Ariane 5 ready for take off, only the weather can still interfere

The countdown has begun. The Ariane 5 rocket, which must propel Saturday in space the James Webb Space Telescope, was waiting on his firing point on Friday for the start of the final count, which only a capricious weather could still interrupt. If all goes well the European launcher must start from 9.20 am Saturday morning (1.20 pm Paris time).

In the middle of a vast expanse surrounded by barbed wire and the Guyanese jungle, the white rocket is erected on its launching table, a large mobile steel structure, itself crowned by four immense lightning rod towers. So far, only the rain and the wind especially, have played tricks on the machine, forcing a postponement of the date.

An imposing water tower nearby must supply the “deluge”, at 30 tonnes of water per second, which will be triggered under the engines when they are ignited, scheduled for 9.20 am. To attenuate a temperature rising up to 3,000 degrees, and above all to drown the shock of the acoustic wave of take-off, which could damage the on-board electrical components. At around 180 decibels, this is the loudest noise a man-made machine can make.

210 tons of hydrogen and liquid oxygen

Two long silver pipes connect the top of the mast of the table to the Ariane 5 fairing, which houses the telescope. They guarantee it an air conditioning of cold and dry air, to preserve it from the ambient air, hot and humid. The minimum for the most sophisticated observation machine ever sent into space.

A little below, two bright yellow arms carry the fuel supply lines for the upper stage, the lower stage being fed directly from the table. Still empty, the rocket’s tanks will accommodate a total of 210 tonnes of hydrogen and liquid oxygen. These propellants wait wisely in tanks placed at a good distance. Because it is their mixture, highly combustible, which will allow take-off.

“When the filling maneuvers will start at H-7 am, no one will be able to stay on the site anymore,” explains Jean-Marc Durand, deputy director of Arianespace Guyane. The rocket will remain alone, all the controls, including those for filling fuel, then arriving from the launch center, located 2.3 km away. It is from the bunker part of this building, – closed 45 minutes before takeoff – that the site manager and his teams will give their commands to the launcher, such as filling the tanks, and receive all the parameters.

Friday in the day, the rows of tables clad with screens in the center were still empty, “because the sequence will start late”, specifies Jérôme Rives, director of the Ariane 5 program at Arianespace. It will even be scratched all night from Friday to Saturday.

Automatic take-off

With a countdown, launched from the Jupiter control center, and which must start precisely at 9:57 p.m.
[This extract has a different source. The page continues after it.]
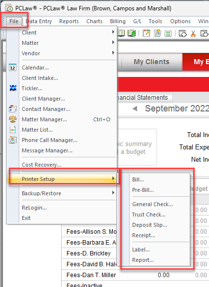Switch to the My Clients tab
Screen dimensions: 209x287
pyautogui.click(x=151, y=62)
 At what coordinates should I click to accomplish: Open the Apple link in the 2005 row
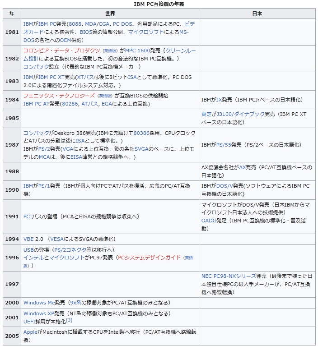[x=30, y=332]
In this large “jar”, the operations department “concentrates all the information enabling the launch to be coordinated”, explains Jean-Luc Mestre, deputy director of operations.
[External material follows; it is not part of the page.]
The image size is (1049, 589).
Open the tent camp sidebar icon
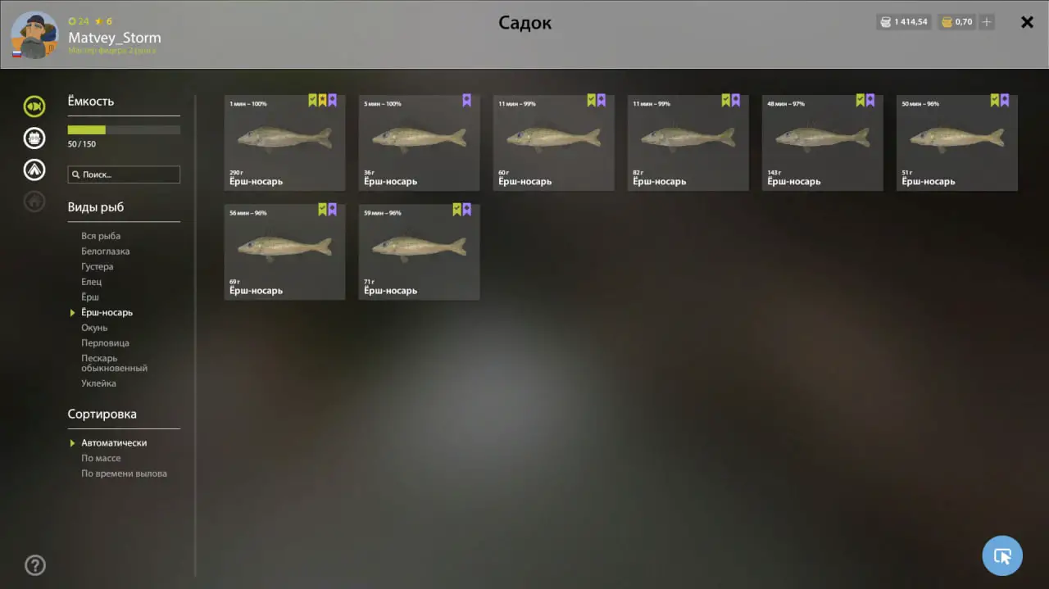pyautogui.click(x=34, y=170)
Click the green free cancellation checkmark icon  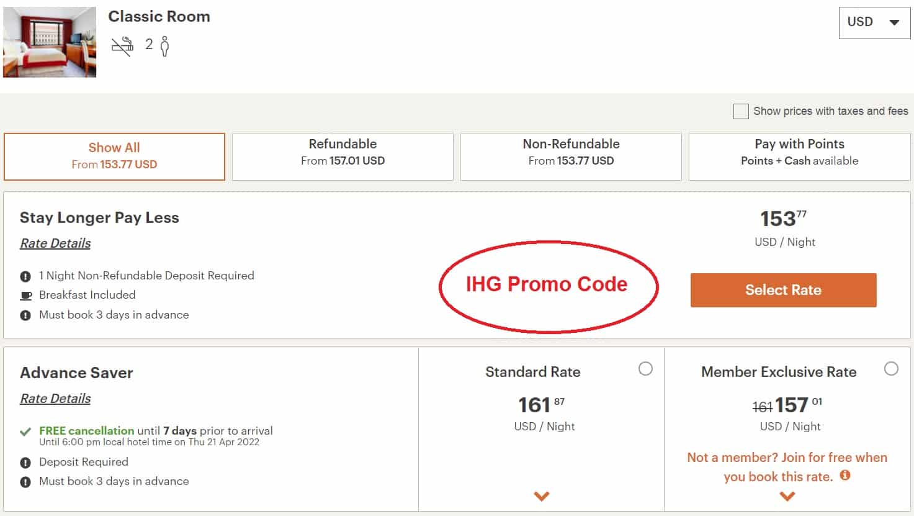pyautogui.click(x=25, y=430)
If no red comes from those in charge of the telescope, the space base, the launcher or the weather forecast, the director of operations will launch the synchronized sequence at H minus seven minutes. At that moment all the operations will switch to automatic mode, piloted by the control center and rocket computers.

At H hour the Ariane 5 Vulcain engine will start, but it is only seven seconds later that the two powder engines will ignite which will allow the rocket to tear itself from the ground. All this pretty ballet will only be possible if the weather is playing the game, under an overcast and windy sky.

At 1:00 p.m. Friday, the forecast center gave the green light. He will still launch several weather balloons in the air to refine his forecasts by the launch, including the last less than three hours before. In the Jupiter center on Friday, a manager saw this attention to the sky as a good sign: “if we talk about the weather, it’s because everything has been done well so far, because it’s the last thing to look at before the launch ”.